Según la propia confesión de Baudelaire, estos versos nacieron de unas líneas del escritor romántico Nerval, quien como tantos otros, sintió la llamada de Oriente y evocó sus gentes, paisajes y mitos en muchas obras. No hay duda de que conoció el cuadro rococó de Watteau titulado Embarque para Citerea. Así se llama la isla jónica de Venus, diosa del amor.
Baudelaire habla de la isla y de Afrodita, símbolo del amor-pasión que él demonifica. El viaje esperanzado queda interrumpido por el avistamiento de un hombre devorado por las fieras, en clara alusión al origen de la propia Afrodita que procede, según la Teogonía de Hesiodo, del semen derramado al mar por Urano cuando es castrado por su hijo Cronos, quien arroja los testículos al mar.
Tras los detalles escabrosos del estado del cadáver, sucede la invocación al muerto (habitante de la isla castigado por su adoración a Venus) con quien se identificará el poeta. Las invocaciones a Venus y Dios de la estrofa final refuerzan el sentido de la alegoría mencionada en la estrofa anterior y que se explica por la asociación viaje a Citerea-castración, que sugiere viaje frustrado hacia el amor.
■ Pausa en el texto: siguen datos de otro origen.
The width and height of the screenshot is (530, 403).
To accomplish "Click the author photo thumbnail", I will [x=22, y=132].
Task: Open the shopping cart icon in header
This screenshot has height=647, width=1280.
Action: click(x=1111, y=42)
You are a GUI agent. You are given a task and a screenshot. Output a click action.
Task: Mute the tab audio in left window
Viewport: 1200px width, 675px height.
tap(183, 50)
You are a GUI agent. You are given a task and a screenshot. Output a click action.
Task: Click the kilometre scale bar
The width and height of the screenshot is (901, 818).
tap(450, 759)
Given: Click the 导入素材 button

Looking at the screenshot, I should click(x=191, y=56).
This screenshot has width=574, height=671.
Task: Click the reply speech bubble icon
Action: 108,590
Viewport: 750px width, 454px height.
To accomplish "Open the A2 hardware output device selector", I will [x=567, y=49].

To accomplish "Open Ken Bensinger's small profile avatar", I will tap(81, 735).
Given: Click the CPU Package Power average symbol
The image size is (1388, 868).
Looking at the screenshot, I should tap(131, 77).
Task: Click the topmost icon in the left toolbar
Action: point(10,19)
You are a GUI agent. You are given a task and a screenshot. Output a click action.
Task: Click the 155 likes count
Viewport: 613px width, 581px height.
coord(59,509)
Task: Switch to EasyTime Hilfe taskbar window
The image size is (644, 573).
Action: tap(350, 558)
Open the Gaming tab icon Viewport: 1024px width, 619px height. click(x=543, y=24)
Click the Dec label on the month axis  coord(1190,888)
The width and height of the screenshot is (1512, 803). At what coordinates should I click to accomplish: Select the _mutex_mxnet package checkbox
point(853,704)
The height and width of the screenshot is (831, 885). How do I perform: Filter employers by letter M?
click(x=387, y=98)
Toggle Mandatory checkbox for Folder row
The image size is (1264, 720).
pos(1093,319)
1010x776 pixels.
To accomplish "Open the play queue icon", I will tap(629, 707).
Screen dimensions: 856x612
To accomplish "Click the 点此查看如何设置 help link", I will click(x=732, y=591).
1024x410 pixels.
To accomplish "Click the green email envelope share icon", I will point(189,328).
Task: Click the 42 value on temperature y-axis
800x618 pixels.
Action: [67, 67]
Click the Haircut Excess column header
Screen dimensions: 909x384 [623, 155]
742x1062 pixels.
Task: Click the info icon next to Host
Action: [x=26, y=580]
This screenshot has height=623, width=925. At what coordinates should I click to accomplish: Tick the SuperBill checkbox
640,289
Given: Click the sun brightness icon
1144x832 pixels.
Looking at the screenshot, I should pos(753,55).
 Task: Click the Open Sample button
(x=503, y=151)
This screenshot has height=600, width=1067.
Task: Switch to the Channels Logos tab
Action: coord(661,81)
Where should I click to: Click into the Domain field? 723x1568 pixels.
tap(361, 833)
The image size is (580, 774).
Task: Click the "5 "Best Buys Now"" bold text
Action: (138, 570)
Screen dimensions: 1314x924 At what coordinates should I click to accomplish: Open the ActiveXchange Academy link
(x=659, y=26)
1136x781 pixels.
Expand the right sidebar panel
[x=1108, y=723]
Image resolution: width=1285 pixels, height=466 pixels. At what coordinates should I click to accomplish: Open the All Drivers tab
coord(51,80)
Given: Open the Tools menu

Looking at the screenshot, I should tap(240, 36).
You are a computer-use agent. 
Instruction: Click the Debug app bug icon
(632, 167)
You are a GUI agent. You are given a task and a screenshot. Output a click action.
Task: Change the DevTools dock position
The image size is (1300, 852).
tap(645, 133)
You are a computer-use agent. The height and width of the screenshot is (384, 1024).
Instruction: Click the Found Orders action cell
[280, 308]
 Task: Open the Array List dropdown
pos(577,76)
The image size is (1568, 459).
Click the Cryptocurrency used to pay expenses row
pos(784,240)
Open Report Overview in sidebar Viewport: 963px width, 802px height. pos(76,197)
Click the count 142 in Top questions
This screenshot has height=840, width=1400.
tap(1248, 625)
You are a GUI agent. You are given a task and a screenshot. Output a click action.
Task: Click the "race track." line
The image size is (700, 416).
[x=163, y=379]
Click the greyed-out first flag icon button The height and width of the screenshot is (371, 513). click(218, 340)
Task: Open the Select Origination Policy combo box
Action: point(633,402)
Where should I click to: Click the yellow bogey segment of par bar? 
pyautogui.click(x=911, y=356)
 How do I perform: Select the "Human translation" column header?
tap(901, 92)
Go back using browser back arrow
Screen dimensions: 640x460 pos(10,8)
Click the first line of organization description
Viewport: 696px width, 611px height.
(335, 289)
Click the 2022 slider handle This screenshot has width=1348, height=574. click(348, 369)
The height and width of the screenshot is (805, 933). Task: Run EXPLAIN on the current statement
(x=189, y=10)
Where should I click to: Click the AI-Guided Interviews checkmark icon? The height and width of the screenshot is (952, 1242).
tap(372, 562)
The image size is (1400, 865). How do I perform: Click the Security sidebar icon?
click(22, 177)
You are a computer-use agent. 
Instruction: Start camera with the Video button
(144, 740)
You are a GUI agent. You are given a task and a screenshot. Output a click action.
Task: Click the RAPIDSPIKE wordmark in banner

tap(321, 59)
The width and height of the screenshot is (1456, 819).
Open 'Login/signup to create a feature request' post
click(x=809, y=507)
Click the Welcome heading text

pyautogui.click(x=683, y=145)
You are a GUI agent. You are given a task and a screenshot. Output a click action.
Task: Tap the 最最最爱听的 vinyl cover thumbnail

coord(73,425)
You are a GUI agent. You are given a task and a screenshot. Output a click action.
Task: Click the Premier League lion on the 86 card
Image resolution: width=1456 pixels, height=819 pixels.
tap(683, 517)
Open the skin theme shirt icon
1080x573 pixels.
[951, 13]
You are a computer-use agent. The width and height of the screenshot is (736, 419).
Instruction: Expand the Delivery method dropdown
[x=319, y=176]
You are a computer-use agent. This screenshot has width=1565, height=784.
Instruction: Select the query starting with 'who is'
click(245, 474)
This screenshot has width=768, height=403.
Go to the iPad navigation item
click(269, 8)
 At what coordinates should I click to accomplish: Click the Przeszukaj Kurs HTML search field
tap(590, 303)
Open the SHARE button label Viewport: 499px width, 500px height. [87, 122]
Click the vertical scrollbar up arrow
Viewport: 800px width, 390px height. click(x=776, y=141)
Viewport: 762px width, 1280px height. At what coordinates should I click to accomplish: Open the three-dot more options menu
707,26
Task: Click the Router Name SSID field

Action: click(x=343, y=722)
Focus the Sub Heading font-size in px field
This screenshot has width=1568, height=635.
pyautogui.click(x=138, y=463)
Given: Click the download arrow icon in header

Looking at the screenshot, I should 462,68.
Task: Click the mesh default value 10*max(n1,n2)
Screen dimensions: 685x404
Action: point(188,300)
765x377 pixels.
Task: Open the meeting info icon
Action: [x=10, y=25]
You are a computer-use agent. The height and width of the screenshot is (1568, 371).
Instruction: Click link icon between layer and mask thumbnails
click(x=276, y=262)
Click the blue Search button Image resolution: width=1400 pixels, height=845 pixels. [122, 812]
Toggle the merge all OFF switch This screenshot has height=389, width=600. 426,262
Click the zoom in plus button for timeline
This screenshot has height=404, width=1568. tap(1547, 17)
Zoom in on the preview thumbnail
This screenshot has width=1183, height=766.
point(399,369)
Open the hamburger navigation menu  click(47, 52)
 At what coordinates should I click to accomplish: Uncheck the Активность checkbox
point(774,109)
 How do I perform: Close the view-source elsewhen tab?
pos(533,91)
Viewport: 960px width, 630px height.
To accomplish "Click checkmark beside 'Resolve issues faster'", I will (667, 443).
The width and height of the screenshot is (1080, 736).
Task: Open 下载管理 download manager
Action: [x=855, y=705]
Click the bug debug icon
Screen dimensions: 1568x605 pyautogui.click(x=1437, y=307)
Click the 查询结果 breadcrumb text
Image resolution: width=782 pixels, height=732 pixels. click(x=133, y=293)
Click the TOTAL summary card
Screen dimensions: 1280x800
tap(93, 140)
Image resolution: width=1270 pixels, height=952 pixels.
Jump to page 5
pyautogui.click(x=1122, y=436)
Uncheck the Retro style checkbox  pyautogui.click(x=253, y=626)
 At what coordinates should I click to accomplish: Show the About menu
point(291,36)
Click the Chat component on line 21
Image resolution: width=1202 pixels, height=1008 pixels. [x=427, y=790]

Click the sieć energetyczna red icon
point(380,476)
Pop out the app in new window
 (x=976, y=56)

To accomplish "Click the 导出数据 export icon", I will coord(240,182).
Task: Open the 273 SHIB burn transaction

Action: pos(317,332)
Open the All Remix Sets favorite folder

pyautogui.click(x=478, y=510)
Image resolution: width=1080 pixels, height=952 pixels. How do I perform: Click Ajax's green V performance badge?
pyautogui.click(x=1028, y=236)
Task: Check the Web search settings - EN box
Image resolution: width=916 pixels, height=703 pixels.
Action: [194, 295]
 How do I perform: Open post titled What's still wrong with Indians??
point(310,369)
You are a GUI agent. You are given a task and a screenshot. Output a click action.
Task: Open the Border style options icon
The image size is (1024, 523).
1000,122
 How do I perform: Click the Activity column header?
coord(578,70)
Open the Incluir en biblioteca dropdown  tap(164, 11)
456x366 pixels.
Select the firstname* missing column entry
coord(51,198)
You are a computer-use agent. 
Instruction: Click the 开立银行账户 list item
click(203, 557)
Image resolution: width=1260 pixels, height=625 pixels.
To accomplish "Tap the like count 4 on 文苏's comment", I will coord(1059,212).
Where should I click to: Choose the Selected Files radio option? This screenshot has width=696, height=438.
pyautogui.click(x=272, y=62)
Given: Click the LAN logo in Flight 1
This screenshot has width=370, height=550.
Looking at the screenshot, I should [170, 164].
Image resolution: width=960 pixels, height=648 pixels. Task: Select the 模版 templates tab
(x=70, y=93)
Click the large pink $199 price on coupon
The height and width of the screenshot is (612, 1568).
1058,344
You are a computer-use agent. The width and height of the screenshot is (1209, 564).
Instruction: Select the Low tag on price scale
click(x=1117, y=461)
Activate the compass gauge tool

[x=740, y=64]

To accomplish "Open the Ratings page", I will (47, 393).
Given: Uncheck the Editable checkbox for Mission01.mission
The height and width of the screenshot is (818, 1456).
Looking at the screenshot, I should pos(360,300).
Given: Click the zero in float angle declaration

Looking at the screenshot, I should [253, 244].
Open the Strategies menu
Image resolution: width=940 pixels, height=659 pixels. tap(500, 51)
Como vemos, reaparece el tema del amor-muerte y el de la frustración asumida.
Un viaje a Citerea
Mi corazón, como un pájaro, voltigeaba gozoso
Y planeaba libremente alrededor de las jarcias;
El navío rolaba bajo un cielo sin nubes,
Cual un ángel embriagado de un sol radiante.
¿Qué isla es ésta, triste y negra? –Es Citerea,
Nos dicen, país celebrado en las canciones,
El dorado banal de todos los galeones en el pasado.
Mirad, después de todo, no es sino un pobre erial.
–¡Isla de los dulces secretos y de los regocijos del corazón!
De la antigua Venus, soberbio fantasma
Sobre tus aguas ciérnese un como aroma,
Que satura los espíritus de amor y languidez.
Bella isla de los mirtos verdes, plena de flores abiertas,
Venerada eternamente por todanación,
Donde los suspiros de los corazones en adoración
Envuelven como incienso sobre un rosedal.
Donde el arrullo eterno de una torcaz
- Citerea no era un lugar sino de los más áridos,
Un desierto rocoso turbado por gritos agrios.
¡Yo, empero, vislumbraba un objeto singular!
No era aquello un templo sobre las umbrías laderas,
Al cual la joven sacerdotisa, enamorada de las flores,
Acudía, encendido el cuerpo por secretos ardores,
Entreabriendo su túnica las brisas pasajeras;
Pero, he aquí que rozando la costra, más de cerca
Para turbar los pájaros con nuestras velas blancas,
Vimos que era una horca de tres ramas,
Destacándose negra sobre el cielo, como un ciprés.
Feroces pájaros posados sobre su cebo
Destruian con saña un ahorcado ya maduro,
Cada uno hundiendo, cual instrumento, su pico impuro
En todos los rincones sangrientos de aquella carroña;
Los ojos eran dos agujeros, y del vientre desfondado
Los intestinos pesados caíanle sobre los muslos,
Y sus verdugos, ahítos de horribles delicias,
A picotazos lo habían absolutamente castrado.
Bajo los pies, un tropel de celosos cuadrúpedos,
El hocico levantado, husmeaban y rondaban;
Una bestia más grande en medio se agitaba
Como un verdugo rodeado de ayudantes.
Habitante de Citerea, hijo de un cielo tan bello,
Silenciosamente tú soportabas estos insultos
En expiación de tus infames cultos
Y de los pecados que te ha vedado el sepulcro.
Ridículo colgad, ¡tus dolores son los míos!
Sentí, ante el aspecto de tus miembros flotantes,
Como una náusea, subir hasta mis dientes,
El caudal de hiel de mis dolores pasados;
Ante ti, pobre diablo, inolvidable,
He sentido todos los picos y todas las quijadas
De los cuervos lancinantes y de las panteras negras
Que, en su tiempo, tanto gustaron de triturar mi carne.
–El cielo estaba encantador, la mar serena;
Para mí todo era negro y sangriento desde entonces.
¡Ah! y tenía, como en un sudario espeso,
El corazón amortajado en esta alegoría.
En tu isla. ¡oh, Venus! no he hallado erguido
Más que un patíbulo simbólico del cual pendía mi imagen...
–¡Ah! ¡Señor! ¡Concédeme la fuerza y el coraje
De contemplar mi corazón y mi cuerpo sin repugnancia!